WRITTEN INSTRUCTION:
Please extract each line of the records that contains the word "computer", matching its case exactly.

## BEGIN DATA FOR THE TASK

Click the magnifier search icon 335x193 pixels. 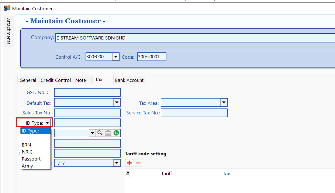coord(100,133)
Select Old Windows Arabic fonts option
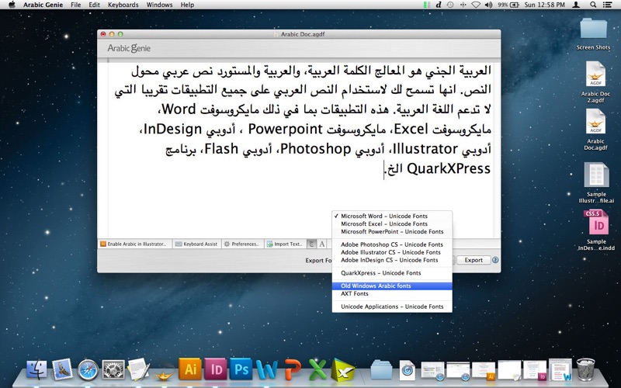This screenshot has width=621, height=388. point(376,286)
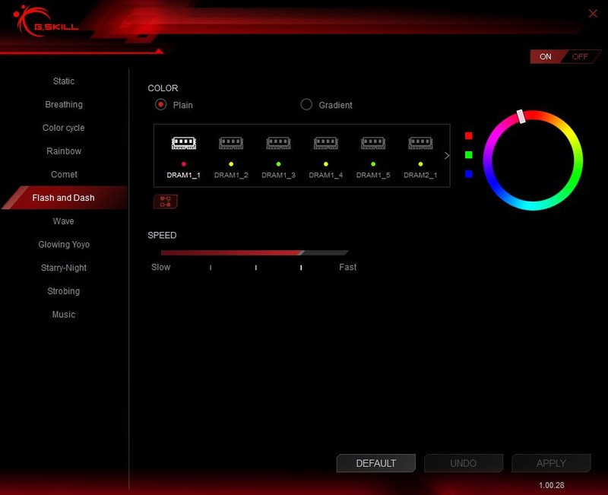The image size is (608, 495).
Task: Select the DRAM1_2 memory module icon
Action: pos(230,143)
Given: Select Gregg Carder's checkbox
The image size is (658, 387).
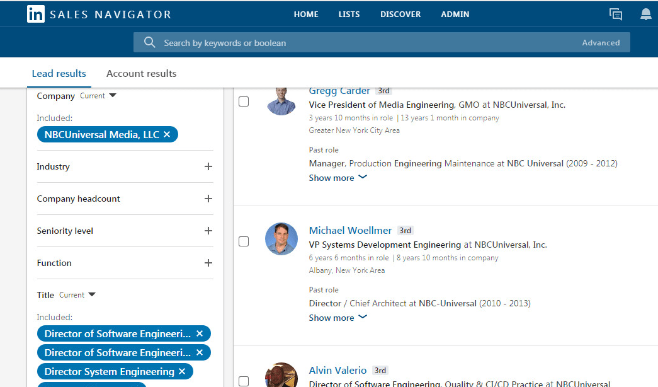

## END DATA FOR THE TASK
## BEGIN DATA FOR THE TASK

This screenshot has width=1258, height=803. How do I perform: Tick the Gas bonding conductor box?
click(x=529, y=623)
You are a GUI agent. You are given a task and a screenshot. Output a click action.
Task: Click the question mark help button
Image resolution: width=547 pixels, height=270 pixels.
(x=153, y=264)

## END DATA FOR THE TASK
## BEGIN DATA FOR THE TASK

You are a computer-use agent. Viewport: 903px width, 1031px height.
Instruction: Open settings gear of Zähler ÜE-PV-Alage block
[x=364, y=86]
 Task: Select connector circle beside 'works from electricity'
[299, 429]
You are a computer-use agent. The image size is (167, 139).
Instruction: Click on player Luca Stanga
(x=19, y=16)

## END DATA FOR THE TASK

WRITTEN ANSWER:
You are a computer-use agent. Viewport: 903px width, 1031px height.
You are a computer-use agent. The image size is (167, 139).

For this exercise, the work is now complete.